I really enjoy "listening" to all you guys !! Its a kewl group of ski nutz


----------



## ski_resort_observer (Aug 5, 2008)

I think it's very telling if you have a pic of yourself as your avatar or a pic of someone/something else.


----------



## dmc (Aug 5, 2008)

ski_resort_observer said:


> I think it's very telling if you have a pic of yourself as your avatar or a pic of someone/something else.



Do tell...

Am I a internet wacko..?


----------



## highpeaksdrifter (Aug 5, 2008)

riverc0il said:


> I am much less argumentative and debating in person. .



Me too.


----------



## severine (Aug 5, 2008)

I think I'm mostly the same IRL as online.  I may seem more quick-witted here though. :lol:


----------



## GrilledSteezeSandwich (Aug 5, 2008)

Greg said:


> Was it that obvious that I created this thread anticipating your reply? Yikes.

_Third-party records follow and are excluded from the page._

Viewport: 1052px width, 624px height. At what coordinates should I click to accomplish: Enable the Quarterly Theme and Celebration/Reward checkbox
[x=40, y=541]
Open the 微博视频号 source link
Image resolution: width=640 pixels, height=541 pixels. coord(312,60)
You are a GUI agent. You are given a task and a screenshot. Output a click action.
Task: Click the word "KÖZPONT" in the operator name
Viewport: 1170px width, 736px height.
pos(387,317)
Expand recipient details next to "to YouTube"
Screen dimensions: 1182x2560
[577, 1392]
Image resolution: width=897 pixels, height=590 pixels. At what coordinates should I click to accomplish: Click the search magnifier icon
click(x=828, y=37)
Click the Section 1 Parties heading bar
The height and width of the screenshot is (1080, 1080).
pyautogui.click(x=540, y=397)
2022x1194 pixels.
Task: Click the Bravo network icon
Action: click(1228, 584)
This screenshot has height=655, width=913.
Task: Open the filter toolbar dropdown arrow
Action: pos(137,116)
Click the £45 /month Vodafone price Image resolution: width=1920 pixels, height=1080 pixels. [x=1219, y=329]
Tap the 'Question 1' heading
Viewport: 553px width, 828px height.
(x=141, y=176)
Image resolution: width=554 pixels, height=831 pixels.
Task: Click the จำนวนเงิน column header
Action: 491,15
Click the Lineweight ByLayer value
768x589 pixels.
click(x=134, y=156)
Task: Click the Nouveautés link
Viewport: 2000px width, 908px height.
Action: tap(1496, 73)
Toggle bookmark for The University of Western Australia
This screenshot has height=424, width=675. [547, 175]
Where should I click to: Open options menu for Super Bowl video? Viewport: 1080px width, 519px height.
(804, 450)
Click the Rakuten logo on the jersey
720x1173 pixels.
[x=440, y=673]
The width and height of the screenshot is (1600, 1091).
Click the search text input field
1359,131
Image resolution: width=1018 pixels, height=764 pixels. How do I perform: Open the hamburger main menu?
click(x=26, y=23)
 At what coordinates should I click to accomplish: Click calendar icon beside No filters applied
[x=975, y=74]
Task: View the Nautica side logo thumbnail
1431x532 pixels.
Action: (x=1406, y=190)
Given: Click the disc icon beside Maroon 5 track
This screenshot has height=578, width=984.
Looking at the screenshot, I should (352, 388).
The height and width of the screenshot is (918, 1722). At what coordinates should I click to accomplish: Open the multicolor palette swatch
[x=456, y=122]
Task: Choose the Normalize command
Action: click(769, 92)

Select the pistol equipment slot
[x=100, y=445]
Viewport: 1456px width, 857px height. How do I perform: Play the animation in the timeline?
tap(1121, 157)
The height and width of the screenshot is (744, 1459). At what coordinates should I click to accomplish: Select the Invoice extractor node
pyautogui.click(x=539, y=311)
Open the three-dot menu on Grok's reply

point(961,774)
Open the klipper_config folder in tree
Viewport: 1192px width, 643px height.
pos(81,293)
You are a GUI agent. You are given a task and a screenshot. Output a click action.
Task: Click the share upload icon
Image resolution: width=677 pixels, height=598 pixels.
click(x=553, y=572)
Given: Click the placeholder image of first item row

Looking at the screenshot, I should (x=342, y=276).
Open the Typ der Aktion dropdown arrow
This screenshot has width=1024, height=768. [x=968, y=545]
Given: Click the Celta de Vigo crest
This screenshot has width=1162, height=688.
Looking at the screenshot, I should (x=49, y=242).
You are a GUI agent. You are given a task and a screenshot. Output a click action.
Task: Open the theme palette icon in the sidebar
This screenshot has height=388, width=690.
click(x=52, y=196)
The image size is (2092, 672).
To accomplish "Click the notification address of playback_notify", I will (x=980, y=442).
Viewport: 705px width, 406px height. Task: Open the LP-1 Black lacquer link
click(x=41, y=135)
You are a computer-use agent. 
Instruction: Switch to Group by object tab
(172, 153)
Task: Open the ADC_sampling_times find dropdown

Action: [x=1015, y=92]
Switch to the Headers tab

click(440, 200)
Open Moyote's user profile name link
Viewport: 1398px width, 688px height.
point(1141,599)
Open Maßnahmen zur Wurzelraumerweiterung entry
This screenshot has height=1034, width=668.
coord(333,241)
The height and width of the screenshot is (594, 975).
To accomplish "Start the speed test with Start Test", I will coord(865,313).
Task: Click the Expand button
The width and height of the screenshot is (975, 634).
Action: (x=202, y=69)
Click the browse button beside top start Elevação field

Remind me to avoid meeting you at all costs....



lol...since you usually only ski in Vermont on weekdays..I don't think we'll be skiing together much..


----------



## GrilledSteezeSandwich (Aug 5, 2008)

ski_resort_observer said:


> I think it's very telling if you have a pic of yourself as your avatar or a pic of someone/something else.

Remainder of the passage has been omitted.